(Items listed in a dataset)

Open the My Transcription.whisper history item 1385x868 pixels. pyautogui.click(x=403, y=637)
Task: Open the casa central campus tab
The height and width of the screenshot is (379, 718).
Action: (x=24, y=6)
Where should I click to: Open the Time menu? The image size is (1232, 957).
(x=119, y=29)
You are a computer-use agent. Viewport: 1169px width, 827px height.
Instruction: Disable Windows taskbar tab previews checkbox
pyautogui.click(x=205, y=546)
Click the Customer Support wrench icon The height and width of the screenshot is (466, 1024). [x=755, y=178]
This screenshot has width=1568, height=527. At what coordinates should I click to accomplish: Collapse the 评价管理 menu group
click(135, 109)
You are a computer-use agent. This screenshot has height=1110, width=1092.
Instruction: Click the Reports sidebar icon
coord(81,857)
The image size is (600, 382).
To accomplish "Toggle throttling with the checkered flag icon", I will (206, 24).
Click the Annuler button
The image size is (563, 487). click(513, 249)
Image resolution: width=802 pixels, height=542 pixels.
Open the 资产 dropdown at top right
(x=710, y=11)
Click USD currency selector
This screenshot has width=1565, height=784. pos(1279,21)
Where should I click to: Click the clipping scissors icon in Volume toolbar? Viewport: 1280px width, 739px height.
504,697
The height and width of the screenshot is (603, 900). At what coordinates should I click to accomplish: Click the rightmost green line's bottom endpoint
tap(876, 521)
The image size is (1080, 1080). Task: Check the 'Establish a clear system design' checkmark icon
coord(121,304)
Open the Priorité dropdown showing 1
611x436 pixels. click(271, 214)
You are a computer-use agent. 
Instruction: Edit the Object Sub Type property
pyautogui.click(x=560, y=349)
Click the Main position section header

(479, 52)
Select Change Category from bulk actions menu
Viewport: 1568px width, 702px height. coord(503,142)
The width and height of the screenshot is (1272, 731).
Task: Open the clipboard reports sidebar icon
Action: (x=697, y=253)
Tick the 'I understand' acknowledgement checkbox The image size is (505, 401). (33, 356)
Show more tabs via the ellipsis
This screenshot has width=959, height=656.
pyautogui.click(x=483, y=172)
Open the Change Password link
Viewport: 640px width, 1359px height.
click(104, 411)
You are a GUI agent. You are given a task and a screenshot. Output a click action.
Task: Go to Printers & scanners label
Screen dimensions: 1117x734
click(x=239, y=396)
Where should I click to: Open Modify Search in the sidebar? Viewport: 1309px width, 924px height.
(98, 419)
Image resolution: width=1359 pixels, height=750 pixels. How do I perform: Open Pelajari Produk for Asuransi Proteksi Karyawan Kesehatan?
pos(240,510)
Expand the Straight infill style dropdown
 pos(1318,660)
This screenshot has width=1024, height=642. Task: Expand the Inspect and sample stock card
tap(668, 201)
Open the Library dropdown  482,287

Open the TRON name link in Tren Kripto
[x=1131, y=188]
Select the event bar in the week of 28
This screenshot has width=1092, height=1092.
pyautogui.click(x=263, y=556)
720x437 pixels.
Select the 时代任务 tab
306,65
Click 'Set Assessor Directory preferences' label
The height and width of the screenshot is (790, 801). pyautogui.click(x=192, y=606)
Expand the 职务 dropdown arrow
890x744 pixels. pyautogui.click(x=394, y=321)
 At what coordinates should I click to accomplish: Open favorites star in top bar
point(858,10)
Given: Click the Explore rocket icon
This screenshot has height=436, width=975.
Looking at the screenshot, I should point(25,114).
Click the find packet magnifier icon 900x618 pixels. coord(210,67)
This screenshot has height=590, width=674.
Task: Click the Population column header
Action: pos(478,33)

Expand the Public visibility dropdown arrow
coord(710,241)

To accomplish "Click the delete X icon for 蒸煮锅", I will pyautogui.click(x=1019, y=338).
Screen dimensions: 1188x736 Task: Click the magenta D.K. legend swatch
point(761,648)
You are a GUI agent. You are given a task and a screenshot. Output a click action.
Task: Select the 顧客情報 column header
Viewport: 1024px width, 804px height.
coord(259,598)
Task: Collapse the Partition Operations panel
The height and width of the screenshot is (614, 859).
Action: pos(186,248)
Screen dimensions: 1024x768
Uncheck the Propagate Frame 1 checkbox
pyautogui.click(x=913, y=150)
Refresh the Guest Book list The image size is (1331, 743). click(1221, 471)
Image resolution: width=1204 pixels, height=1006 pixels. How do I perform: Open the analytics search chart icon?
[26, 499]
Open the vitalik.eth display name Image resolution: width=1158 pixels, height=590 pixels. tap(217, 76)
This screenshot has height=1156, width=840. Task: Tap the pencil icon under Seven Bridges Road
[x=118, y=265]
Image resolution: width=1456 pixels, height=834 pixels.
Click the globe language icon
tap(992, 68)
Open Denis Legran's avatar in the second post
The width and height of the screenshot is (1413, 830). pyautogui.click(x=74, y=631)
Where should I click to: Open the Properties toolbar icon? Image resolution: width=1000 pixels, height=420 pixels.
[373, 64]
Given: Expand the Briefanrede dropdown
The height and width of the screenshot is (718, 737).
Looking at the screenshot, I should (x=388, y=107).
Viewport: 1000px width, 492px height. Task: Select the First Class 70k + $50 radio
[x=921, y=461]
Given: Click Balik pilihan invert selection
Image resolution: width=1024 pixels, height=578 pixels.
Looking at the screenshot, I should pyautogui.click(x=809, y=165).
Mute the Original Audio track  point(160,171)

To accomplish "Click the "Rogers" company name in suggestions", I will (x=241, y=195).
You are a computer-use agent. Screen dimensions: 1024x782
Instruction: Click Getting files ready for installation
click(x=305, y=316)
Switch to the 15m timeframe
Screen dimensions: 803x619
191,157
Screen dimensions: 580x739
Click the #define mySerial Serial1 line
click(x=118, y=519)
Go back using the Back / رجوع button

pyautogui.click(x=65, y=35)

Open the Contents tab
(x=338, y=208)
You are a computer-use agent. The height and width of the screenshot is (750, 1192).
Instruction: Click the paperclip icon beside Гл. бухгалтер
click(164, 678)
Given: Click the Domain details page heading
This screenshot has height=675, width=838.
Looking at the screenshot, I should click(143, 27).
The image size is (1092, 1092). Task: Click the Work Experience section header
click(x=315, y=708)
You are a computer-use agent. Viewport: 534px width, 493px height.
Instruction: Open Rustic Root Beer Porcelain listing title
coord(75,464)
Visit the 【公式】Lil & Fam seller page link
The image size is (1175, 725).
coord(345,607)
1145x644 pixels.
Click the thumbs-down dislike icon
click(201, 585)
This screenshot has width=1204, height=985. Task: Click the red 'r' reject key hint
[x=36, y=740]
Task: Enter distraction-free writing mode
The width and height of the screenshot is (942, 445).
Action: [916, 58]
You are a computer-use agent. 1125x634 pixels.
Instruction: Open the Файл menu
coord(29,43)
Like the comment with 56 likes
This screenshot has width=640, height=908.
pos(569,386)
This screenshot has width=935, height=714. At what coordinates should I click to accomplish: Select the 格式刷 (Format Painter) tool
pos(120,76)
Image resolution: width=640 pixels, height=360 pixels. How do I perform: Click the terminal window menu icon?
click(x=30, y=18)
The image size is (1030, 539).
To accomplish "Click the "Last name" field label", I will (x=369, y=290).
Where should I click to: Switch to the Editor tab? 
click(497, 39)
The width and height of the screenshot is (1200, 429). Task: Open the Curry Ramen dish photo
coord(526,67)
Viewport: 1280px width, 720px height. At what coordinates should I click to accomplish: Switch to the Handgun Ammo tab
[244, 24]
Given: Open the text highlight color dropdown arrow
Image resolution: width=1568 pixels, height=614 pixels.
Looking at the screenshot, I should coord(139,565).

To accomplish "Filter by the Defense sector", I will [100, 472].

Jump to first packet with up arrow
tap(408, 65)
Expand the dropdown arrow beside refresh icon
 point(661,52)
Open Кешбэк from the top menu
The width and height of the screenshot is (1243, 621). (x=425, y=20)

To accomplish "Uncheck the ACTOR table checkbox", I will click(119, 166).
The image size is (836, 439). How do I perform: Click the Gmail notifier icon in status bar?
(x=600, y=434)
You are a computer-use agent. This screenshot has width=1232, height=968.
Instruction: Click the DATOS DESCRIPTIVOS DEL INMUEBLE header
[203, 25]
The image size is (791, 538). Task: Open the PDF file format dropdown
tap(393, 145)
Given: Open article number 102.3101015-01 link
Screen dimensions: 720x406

### [TASK DIRECTIONS]
Looking at the entries above, can you reproduce exactly the lines from the one that holds "Expand the Straight infill style dropdown" through the one that holds "720x437 pixels.", and only those?

### [REPLY]
Expand the Straight infill style dropdown
 pos(1318,660)
This screenshot has width=1024, height=642. Task: Expand the Inspect and sample stock card
tap(668, 201)
Open the Library dropdown  482,287

Open the TRON name link in Tren Kripto
[x=1131, y=188]
Select the event bar in the week of 28
This screenshot has width=1092, height=1092.
pyautogui.click(x=263, y=556)
720x437 pixels.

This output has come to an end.